No Standard Clincher Tire Will Fit the G&J Clinchers???


----------



## rustNspokes (Oct 11, 2017)

I believe the bead circumference is somewhere around 1990mm? The closest size to that would be the English 28x1-1/2  size found on rod brake bikes, but at 1994mm circumference it's just a bit too large.


----------



## carlitos60 (Oct 12, 2017)

rustNspokes said:


> I believe the bead circumference is somewhere around 1990mm? The closest size to that would be the English 28x1-1/2  size found on rod brake bikes, but at 1994mm circumference it's just a bit too large.




That's Right!!!!
I Already Tried!!
That Sucks,,,I Need Some Tires!!


----------



## mike j (Oct 12, 2017)

The 700mm tires have an ISO of 622, the 28x1 1/2 I believe the ISO is 635. The 27x 1 1/4 tires that were on the bikes from the 70's have an ISO of 630, I have had some luck fitting them on wood rims.


----------



## Craig Allen (Oct 12, 2017)

Maybe you can remove  the sheet metal off metal clad 28"wood rims  and install them on your G&J rims. You can then glue Robert Dean's single tube tires on which are also available in all white. The only other alternative is to have separate wheels to install on your Rambler and just keep the original rims with the bike.


----------



## carlitos60 (Oct 12, 2017)

Craig Allen said:


> Maybe you can remove  the sheet metal off metal clad 28"wood rims  and install them on your G&J rims. You can then glue Robert Dean's single tube tires on which are also available in all white. The only other alternative is to have separate wheels to install on your Rambler and just keep the original rims with the bike.

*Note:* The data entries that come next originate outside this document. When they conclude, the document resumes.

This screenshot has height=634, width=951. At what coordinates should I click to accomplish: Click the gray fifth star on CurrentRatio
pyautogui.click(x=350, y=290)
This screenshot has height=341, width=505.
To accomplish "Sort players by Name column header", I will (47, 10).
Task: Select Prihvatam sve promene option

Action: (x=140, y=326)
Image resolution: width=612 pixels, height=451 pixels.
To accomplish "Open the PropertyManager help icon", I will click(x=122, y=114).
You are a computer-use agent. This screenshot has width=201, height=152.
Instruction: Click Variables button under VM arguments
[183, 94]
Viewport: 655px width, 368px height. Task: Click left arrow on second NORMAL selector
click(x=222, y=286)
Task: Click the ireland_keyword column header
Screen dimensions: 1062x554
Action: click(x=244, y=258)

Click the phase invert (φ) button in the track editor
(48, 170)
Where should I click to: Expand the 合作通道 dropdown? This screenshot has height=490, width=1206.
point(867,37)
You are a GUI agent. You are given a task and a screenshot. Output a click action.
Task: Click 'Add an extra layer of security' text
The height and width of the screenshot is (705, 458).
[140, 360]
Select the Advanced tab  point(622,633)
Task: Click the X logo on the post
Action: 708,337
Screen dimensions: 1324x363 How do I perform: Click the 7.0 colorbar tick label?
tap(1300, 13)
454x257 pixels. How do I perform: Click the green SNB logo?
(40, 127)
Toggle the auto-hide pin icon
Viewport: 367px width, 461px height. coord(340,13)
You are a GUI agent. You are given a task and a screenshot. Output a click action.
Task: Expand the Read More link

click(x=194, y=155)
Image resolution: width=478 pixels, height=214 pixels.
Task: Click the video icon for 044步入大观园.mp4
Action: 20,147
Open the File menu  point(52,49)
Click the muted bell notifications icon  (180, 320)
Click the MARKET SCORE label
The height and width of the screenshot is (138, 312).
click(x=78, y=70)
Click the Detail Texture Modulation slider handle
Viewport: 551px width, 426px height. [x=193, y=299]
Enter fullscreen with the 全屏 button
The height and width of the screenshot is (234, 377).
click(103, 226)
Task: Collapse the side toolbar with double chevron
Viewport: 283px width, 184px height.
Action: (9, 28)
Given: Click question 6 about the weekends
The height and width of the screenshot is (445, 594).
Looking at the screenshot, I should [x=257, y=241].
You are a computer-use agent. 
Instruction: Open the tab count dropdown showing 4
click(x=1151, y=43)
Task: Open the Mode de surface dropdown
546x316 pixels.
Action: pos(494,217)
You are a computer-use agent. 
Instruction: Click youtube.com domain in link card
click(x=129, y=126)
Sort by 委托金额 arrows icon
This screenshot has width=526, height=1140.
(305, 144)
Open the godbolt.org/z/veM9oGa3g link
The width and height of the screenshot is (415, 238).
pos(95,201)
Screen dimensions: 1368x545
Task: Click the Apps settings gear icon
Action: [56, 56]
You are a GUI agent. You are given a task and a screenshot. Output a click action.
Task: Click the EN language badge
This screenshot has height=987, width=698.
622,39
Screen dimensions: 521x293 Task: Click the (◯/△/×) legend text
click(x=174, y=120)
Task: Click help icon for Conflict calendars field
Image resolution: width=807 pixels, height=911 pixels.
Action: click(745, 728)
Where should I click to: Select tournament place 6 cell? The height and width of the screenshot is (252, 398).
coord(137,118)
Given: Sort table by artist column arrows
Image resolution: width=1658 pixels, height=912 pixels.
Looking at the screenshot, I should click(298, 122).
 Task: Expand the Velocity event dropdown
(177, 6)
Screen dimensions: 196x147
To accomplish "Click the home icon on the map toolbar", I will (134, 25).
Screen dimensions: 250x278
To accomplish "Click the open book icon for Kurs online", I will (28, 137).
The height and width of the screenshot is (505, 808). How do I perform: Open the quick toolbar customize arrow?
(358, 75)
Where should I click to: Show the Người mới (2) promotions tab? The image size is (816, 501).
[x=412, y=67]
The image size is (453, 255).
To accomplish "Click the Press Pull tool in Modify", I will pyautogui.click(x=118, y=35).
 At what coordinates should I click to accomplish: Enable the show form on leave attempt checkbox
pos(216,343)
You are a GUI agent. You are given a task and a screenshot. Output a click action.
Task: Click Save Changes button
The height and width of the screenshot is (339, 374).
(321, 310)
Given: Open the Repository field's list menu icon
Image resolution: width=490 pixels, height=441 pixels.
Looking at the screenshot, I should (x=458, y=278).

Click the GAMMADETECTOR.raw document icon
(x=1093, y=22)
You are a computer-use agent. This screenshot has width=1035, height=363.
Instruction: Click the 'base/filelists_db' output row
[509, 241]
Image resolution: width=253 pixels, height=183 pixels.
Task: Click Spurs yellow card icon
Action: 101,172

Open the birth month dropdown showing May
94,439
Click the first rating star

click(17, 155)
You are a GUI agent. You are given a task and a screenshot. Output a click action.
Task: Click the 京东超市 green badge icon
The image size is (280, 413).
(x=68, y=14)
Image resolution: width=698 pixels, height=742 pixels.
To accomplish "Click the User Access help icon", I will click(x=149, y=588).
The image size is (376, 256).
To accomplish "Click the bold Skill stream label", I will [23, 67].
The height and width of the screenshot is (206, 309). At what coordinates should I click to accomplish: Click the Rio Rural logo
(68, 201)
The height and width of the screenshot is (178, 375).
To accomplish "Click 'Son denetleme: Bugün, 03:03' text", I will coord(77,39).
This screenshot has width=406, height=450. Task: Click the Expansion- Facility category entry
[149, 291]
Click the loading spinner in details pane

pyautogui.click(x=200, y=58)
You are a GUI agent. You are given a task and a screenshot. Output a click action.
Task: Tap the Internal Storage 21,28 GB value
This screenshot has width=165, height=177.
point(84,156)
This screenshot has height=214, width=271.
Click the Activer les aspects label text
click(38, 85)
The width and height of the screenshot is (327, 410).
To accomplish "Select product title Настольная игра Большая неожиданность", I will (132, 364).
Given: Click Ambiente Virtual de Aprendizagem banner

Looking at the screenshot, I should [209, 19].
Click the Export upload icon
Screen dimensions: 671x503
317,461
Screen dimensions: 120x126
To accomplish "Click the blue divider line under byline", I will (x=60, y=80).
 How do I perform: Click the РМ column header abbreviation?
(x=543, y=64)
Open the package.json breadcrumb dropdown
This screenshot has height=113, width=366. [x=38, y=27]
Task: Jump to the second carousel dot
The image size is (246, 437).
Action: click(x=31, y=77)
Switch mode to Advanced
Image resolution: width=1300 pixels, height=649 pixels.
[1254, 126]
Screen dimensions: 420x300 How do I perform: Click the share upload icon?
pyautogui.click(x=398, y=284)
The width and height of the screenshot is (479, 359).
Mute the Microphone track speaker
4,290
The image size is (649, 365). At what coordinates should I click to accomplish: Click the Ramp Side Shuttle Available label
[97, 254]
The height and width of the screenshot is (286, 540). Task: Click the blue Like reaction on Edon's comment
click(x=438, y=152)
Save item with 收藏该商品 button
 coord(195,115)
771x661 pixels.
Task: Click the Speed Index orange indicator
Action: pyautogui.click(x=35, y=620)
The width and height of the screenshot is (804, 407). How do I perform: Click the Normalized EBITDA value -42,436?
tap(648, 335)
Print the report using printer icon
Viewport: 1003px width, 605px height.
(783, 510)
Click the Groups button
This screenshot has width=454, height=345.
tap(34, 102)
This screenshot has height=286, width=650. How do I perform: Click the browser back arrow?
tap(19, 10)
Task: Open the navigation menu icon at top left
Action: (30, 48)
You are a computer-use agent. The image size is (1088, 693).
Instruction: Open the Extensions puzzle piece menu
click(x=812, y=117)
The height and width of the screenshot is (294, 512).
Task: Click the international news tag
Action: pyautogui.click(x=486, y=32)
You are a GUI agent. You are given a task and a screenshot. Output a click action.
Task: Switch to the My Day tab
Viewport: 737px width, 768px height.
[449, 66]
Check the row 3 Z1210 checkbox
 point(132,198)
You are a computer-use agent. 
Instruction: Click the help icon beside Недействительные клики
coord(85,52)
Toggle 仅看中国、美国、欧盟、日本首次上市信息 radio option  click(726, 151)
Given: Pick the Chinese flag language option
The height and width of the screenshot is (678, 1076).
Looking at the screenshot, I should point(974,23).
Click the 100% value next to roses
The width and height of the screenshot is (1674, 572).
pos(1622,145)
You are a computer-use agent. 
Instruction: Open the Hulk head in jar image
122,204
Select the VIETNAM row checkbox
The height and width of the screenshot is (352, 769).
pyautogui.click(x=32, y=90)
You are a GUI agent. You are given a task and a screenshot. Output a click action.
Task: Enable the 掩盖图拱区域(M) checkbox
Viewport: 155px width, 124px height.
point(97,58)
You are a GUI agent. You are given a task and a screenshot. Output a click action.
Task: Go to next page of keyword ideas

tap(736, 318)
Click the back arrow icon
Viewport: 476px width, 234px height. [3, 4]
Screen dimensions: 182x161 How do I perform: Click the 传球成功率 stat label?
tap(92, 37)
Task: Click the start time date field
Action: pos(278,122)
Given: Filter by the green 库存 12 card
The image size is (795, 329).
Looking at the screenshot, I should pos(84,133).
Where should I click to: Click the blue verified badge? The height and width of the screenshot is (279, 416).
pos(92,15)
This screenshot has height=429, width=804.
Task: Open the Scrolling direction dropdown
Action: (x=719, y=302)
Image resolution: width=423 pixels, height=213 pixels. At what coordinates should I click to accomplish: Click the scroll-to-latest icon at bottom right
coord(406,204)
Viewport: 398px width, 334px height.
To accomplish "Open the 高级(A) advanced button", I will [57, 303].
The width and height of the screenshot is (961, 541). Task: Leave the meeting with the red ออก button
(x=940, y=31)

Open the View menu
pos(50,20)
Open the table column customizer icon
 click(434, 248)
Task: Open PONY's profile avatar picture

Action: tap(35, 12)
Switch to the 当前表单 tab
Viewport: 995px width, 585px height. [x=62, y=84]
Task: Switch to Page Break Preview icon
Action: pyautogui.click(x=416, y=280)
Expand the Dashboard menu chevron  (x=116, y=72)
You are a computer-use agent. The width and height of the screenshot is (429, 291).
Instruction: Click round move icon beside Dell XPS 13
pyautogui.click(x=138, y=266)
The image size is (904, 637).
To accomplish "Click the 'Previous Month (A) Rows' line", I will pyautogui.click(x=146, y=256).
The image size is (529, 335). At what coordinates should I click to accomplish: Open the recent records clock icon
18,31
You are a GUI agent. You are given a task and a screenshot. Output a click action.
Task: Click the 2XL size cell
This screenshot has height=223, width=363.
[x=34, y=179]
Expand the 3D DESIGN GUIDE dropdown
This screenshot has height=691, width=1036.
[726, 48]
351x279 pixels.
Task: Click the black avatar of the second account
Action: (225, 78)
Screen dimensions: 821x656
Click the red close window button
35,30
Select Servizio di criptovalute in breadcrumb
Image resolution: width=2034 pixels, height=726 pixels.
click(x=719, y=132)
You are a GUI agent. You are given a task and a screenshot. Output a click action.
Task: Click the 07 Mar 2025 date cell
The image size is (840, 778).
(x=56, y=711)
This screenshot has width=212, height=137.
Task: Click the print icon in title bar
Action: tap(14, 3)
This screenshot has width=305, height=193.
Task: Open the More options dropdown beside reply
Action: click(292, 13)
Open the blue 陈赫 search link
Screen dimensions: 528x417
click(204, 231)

Sound Like the 2nd Option is the Right Option!!!
I Glued 700 x 33 Tubulars and Rode Fine; BUT, It Eat the Side Edge of the Tires!!!
I May Do Something with the Edge of the Rims!!
Thanks!


----------



## Rusty McNickel (Nov 2, 2017)

carlitos60 said:


> Sound Like the 2nd Option is the Right Option!!!
> I Glued 700 x 33 Tubulars and Rode Fine; BUT, It Eat the Side Edge of the Tires!!!
> I May Do Something with the Edge of the Rims!!
> Thanks!



Having the same challenge. I planned on mounting white Dugast 35 mm tubs adhering with tub tape. Realized the sidewall issue (wide rim-narrow base tape) before going forward. Thinking about laying narrow strip of rim tape either side of center adhesive tape to protect tubs sidewalls.


----------



## Rusty McNickel (Mar 14, 2018)

Updated info on Dugast tires: According to their website they are now offering the white Pipistrello CX tubulars 700 x 38 (closer to 1 1/2") with a* wide base tape option* of 27-32mm. My last purchase the widest was 35 mm and there was only one base tape width (too narrow for our TOC wood rims) offered. They have accomodated me in the past with leaving off their logo but unfortunately the presta valve stems are still pretty long. I have fabricated fake schrader covers for them but you can escape the length.


----------



## rustyspoke66 (Mar 15, 2018)

mrkmcdonnell said:


> Updated info on Dugast tires: According to their website they are now offering the white Pipistrello CX tubulars 700 x 38 (closer to 1 1/2") with a* wide base tape option* of 27-32mm. My last purchase the widest was 35 mm and there was only one base tape width (too narrow for our TOC wood rims) offered. They have accomodated me in the past with leaving off their logo but unfortunately the presta valve stems are still pretty long. I have fabricated fake schrader covers for them but you can escape the length.View attachment 770460



27x1-3/8 club roost tires will work. They have a 630mm iso and the 700c tires have a 622mm iso.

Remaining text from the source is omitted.